The other interesting thing about the bingo is that it’s all or nothing. It separates plays where you use all your tiles from plays where you use anything less than all of your tiles. It would interesting to see how the game would be affected if the bonuses were more incremental — like, if you could get 10 points for using 5 tiles, and 20 for using 6 tiles, or the like.

There’s another aspect to this too, which is that the bingo gives you a bonus for using the most tiles possible, but this simultaneously brings the game closer to an end. We saw this in the graphs above showing that, in general, players who play more bingos make disproportionately fewer non-bingo plays. When you use all 7 tiles and draw 7 new ones, you not only get 50 points, but you also get 7 tiles closer to an empty bag. This means that when you play a bingo, not only do you increase your own score, but you effectively shorten the game, giving your opponent less time to catch up. (Of course, if you’re still behind after the bingo, you give yourself less time to catch up; but the fact remains that you are essentially “locking in” a shorter game at a moment that is a local maximum in terms of your rate of score increase, which is clearly a benefit for you, the bingo-player.) So the bingo is a double-whammy that simultaneously gives you a boost and reduces your opponent’s ability to fight back.

So, basically, the bingo bonus is so large and specific that it skews the game radically toward a particular kind of play, namely one that uses all of your tiles.

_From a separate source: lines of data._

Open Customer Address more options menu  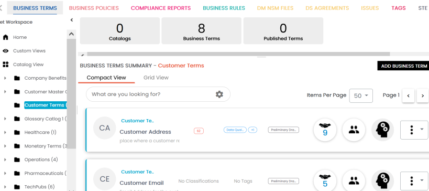click(414, 130)
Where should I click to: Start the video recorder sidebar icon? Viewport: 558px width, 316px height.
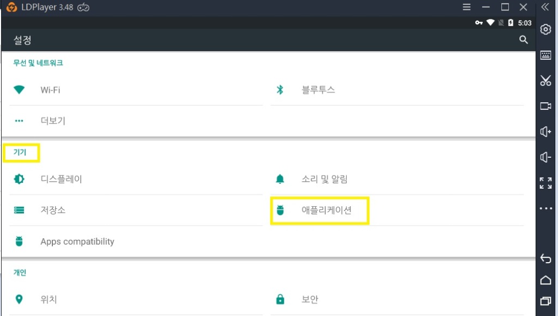(545, 106)
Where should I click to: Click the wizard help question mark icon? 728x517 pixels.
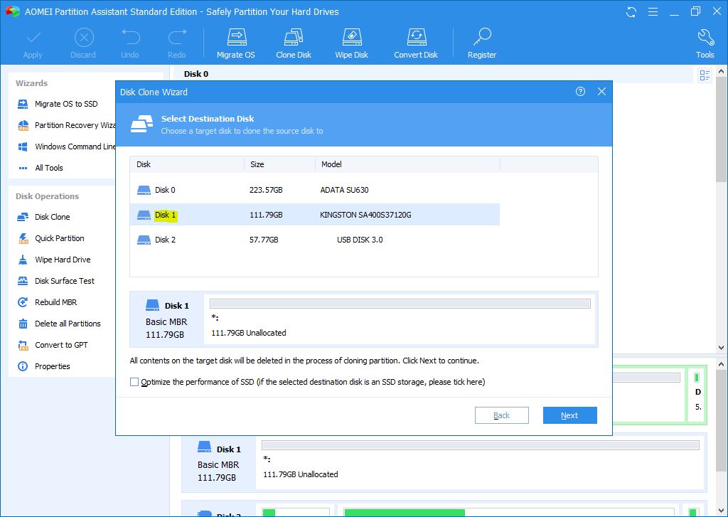(580, 92)
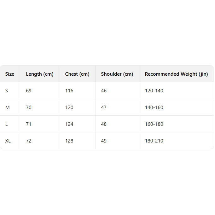Select the M size cell
The image size is (215, 215).
coord(8,108)
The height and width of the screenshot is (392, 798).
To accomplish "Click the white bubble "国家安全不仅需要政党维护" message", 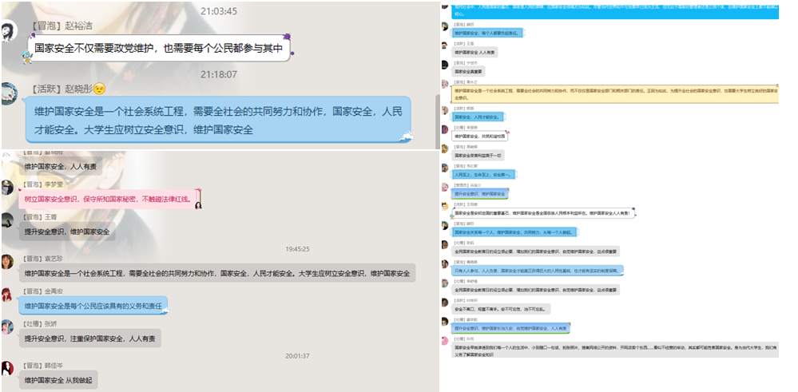I will pos(158,49).
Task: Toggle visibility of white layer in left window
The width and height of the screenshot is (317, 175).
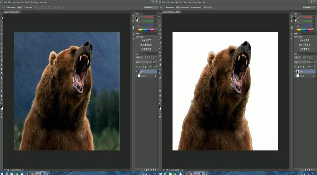Action: pos(136,76)
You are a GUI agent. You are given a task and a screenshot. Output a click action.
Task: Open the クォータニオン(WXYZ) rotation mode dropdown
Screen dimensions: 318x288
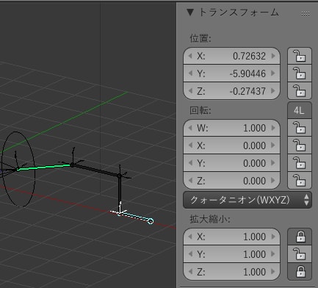tap(247, 200)
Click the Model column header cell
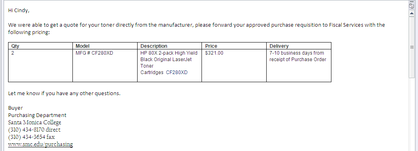The image size is (418, 151). pos(105,46)

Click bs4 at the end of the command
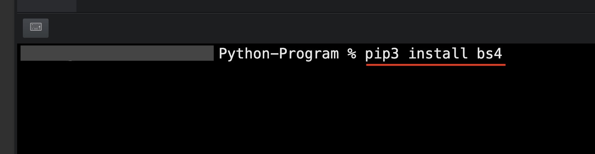pos(489,54)
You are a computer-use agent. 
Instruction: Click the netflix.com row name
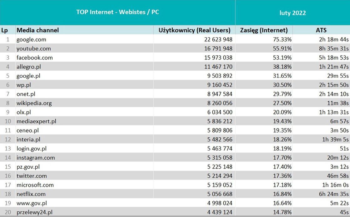pos(31,194)
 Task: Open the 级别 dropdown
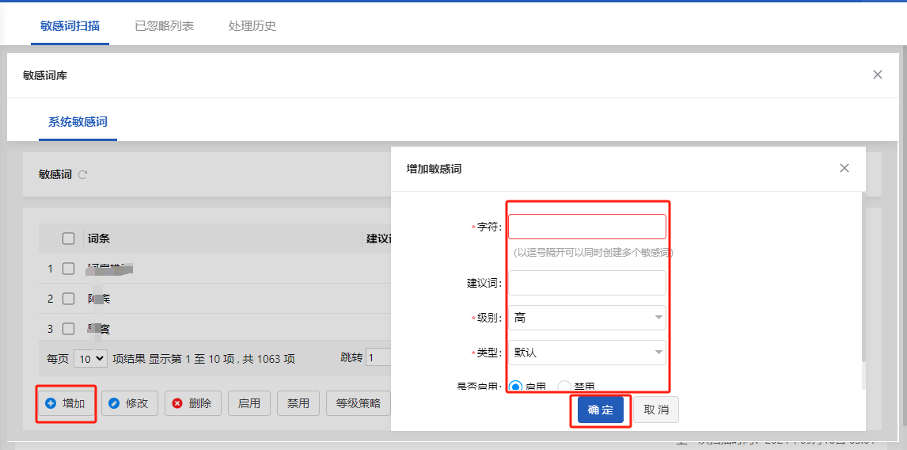pos(586,318)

The way it stands now, there’s little incentive to play a 6-tile word instead of a 5-tile word, all else being equal. But the incentive to play a 7-tile word over a 6-tile word — whether all else is equal or not — is so colossal that you will never refuse it: you always play a bingo if you can, no matter what (the only possible question being which of several possible bingos to play). It would be interesting to see Scrabble variants in which the bonus structure was such that you might sometimes pass up a number-of-tiles-related bonus for other reasons — either because you could get more points with a different play, or because positional factors outweighed the loss in points. Just intuitively, it seems like this would make the game more varied and strategic, with more tradeoffs and choices, instead of making high-level play a pure bingo-hunt.

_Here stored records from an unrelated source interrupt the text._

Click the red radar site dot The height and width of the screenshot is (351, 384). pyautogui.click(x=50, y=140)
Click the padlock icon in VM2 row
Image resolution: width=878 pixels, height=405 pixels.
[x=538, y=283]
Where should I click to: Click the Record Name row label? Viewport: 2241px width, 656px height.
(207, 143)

In a future post, I plan to analyze the ISC data from games in other languages. As part of that, I’m hoping to also do some more statistics on the relationship between number of letters in a word and word frequency, to see whether — in English or other languages — seven letters is the “sweet spot” at which it is appropriate to offer a bonus, or whether this really is just an arbitrary choice and some other word length would be better.

12 Comments

  1. Posted 2012/06/17 at 09:05 | Permalink

    Under the “Luck” analysis, there’s one obvious correlation you seem to be neglecting: better players play longer words, and thus over the course of the game will have more tiles, inflating their total in a non-luck-of-the-draw-related way. I imagine the correlation between game score and tile score will be at the very least reduced, and possibly nearly eliminated, if you use average tile score instead of total.

  2. Jack
    Posted 2013/04/11 at 14:09 | Permalink

    Thanks for a very interesting analysis. Any stats on the correlation between moving first and winning in Scrabble and/or words with friends?

    Jack

    • brenbarn
      Posted 2013/04/12 at 18:31 | Permalink

      Hmmm, that’s a good idea, I haven’t looked into that, perhaps I will do that at some point. I don’t have any data on Words With Friends though.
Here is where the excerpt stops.